• [Your goal]
Take from the listing each line that has the string "Close".

• [Extracted information]
----

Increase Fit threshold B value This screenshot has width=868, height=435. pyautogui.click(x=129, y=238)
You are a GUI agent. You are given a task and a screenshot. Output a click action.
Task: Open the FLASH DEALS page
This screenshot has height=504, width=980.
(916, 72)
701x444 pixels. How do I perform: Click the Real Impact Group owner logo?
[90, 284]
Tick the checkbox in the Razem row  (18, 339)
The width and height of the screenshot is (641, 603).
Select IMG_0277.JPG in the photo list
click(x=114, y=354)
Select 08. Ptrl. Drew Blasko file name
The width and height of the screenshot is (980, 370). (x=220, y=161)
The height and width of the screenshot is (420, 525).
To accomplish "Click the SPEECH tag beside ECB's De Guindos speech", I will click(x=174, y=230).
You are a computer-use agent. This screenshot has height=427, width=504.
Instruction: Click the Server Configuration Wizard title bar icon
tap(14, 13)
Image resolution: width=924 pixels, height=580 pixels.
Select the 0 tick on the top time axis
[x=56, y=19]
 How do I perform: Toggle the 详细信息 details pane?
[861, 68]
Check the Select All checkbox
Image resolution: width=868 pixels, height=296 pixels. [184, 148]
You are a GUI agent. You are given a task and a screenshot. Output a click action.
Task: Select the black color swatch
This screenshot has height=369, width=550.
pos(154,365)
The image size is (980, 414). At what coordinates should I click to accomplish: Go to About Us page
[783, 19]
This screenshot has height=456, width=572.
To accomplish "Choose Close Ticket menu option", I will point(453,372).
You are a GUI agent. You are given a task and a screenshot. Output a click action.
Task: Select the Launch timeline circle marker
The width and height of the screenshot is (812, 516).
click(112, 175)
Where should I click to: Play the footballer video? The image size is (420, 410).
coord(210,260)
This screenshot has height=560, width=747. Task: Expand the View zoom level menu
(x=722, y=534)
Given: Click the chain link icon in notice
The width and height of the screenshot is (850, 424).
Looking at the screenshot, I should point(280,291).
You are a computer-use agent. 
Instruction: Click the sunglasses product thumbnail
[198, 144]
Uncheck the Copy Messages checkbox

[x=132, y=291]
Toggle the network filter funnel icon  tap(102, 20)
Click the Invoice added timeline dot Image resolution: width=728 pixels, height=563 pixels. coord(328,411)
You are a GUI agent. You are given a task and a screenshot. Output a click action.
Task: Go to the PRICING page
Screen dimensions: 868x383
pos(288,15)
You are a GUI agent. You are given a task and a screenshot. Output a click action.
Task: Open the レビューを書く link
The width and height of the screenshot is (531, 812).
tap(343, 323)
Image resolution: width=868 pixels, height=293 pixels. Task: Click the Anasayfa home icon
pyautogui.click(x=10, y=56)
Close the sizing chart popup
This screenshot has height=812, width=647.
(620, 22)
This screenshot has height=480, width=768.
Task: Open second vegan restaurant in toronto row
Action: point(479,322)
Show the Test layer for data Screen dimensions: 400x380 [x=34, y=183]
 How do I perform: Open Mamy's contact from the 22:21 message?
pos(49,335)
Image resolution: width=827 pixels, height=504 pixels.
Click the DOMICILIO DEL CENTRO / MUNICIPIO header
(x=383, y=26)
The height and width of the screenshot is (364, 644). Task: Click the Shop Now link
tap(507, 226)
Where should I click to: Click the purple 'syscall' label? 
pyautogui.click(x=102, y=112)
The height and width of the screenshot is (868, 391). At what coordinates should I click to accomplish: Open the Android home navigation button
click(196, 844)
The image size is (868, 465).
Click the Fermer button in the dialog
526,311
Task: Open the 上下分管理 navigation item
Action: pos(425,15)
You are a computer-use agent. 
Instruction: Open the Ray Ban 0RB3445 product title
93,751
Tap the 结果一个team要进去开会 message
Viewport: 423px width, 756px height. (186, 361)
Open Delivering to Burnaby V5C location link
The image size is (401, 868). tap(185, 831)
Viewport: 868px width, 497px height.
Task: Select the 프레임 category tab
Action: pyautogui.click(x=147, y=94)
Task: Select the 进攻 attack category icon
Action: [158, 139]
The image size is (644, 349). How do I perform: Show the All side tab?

----

• [Solution to the exercise]
To accomplish "Choose Close Ticket menu option", I will point(453,372).
Close the sizing chart popup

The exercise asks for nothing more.